Absolutely. I’m working on this hybrid project about ekphrasis and visual art. I have these things I’ve been calling prose poems, for lack of a better word, that are poems slash art criticism slash art writing. I’m interested in the boundaries of that and how that can exist within the context of prose, including prose poems. I’m in an experimental and generative space right now. If it’s something I haven’t tried before, I run headlong to it.
Order This Elegance and read more of Austin’s work here.
Lightning round
Favorite books right now?
I have a galley of a friend’s essay collection—I Have This Thing for Flowers by Alysia Li Ying Sawchyn. It’s an essay collection about her life through the mode of flowers. That’s been really beautiful to read.
I’ve been reading Plainwater by Anne Carson and thinking about hybrid forms.
A book I read a few months ago but is still on my mind is Jazz by Toni Morrison. I hadn’t read it before, and it was just a thrill. It’s such a fun and messy novel in a really compelling way, while also being in that Morrisonian way profoundly rich and engaging about the complexity of Black life. That book is incredible. Read Jazz if you haven’t read Jazz.
Current obsessions?
My obsessions are sort of the same as they always are: paintings, movies. I live in Chicago and have a membership at the Art Institute, so I’m always down there looking at paintings.
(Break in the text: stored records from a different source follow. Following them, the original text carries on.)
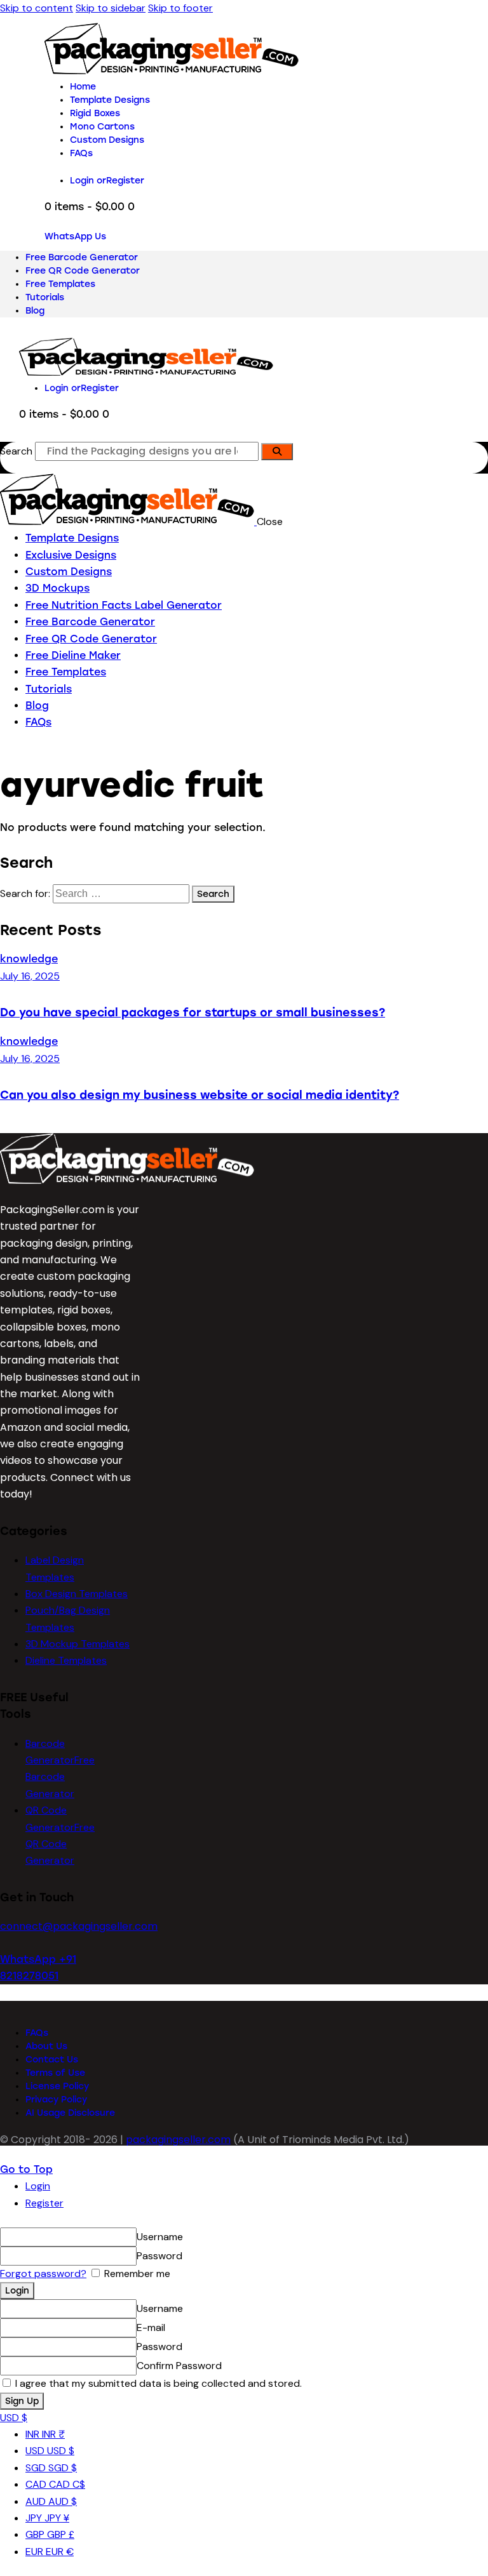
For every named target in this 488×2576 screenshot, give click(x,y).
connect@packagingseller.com (79, 1926)
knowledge (29, 959)
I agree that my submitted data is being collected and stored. (157, 2383)
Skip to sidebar (111, 8)
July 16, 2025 (30, 976)
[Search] (277, 451)
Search (16, 451)
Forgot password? (43, 2273)
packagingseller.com (178, 2139)
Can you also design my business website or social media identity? (199, 1094)
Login (37, 2186)
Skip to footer (180, 8)
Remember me (136, 2273)
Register (44, 2203)
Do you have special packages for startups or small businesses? (192, 1012)
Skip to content (36, 8)
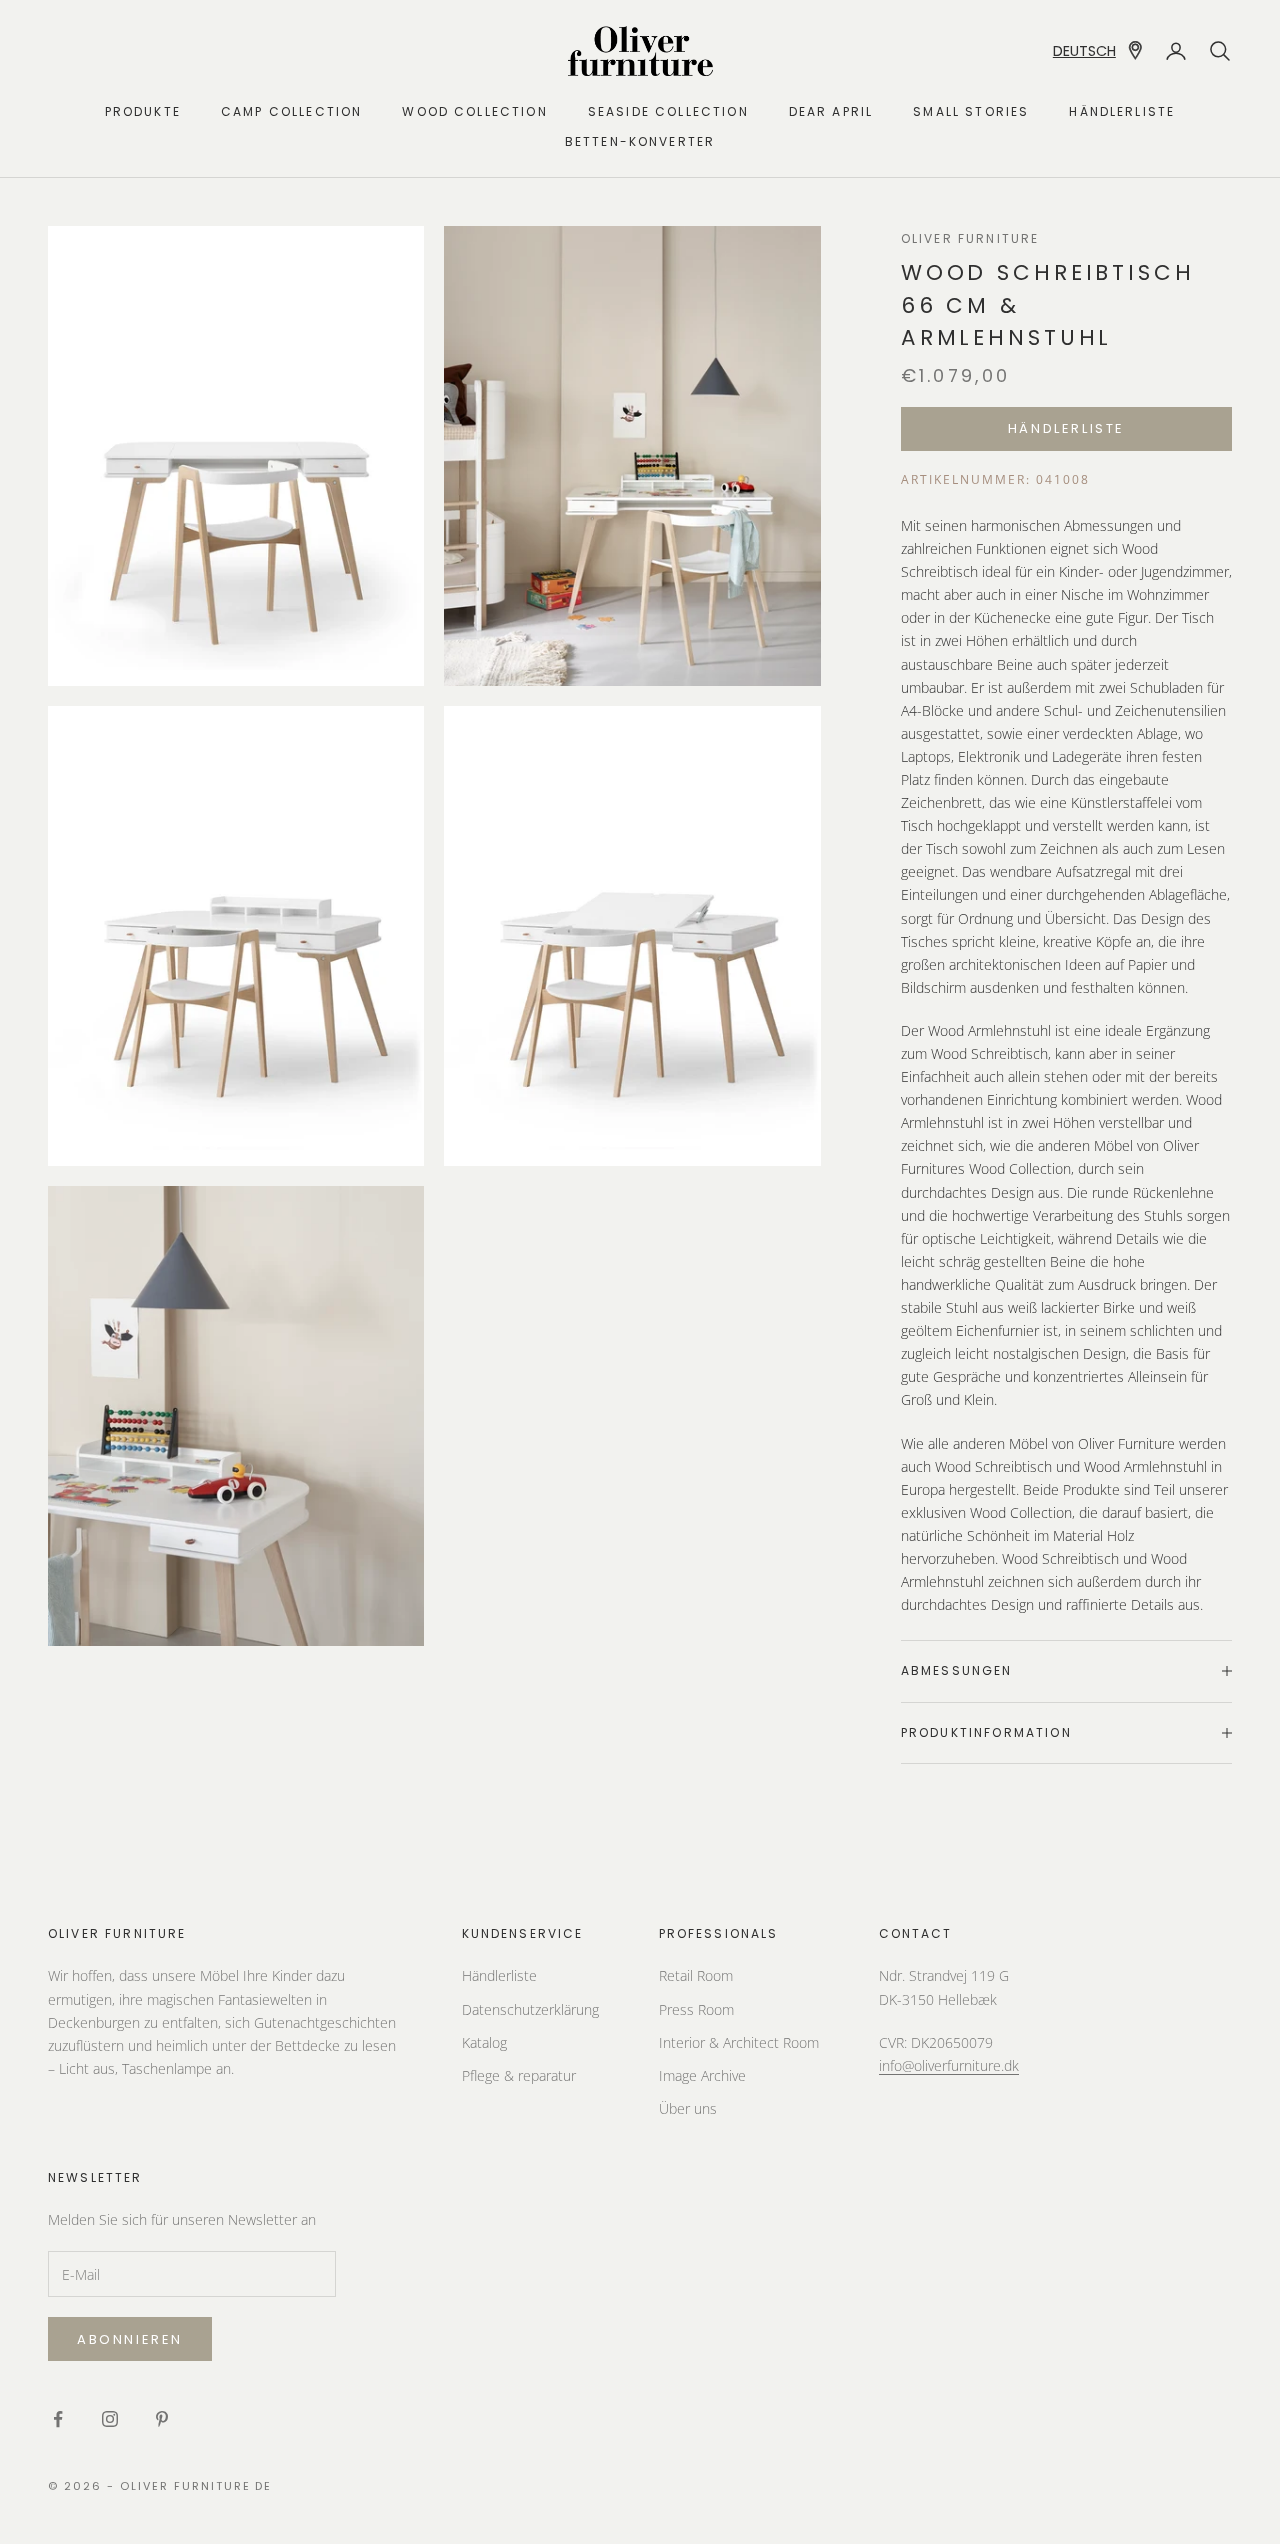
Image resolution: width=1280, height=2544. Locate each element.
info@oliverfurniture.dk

Chicago is such a great movie town. I’ve been watching a lot of Joan Crawford movies and Akira Kurosawa. I watched Seven Samurai and Throne of Blood last week, which are incredible. Throne of Blood really is one of the best Shakespeare adaptations ever, and Toshiro Mifune is such a hot actor. It’s always great looking at him on the screen.
Best new movie?
I still need to see Mother Mary. I’ve been following news about Cannes. There’s an adaptation of Mrs. Dalloway with an all-Black cast that’s set in West Africa, and I’m excited to see that. I’ve heard the first reviews of it are really positive. That’s exactly what I need in my life right now.
Best writing advice that you’ve received?
It’s not reinventing the wheel, but just reading widely and deeply. I’ve been thinking about that a lot lately, in terms of where I’m at creatively and trying to sink my teeth back into books in a real, concerted way. If you’re a fiction writer, read poetry and fiction and read comic books and magazines and science texts—whatever texts enrich your life. It’s important to refill the well and get back to the page, and get back to the word.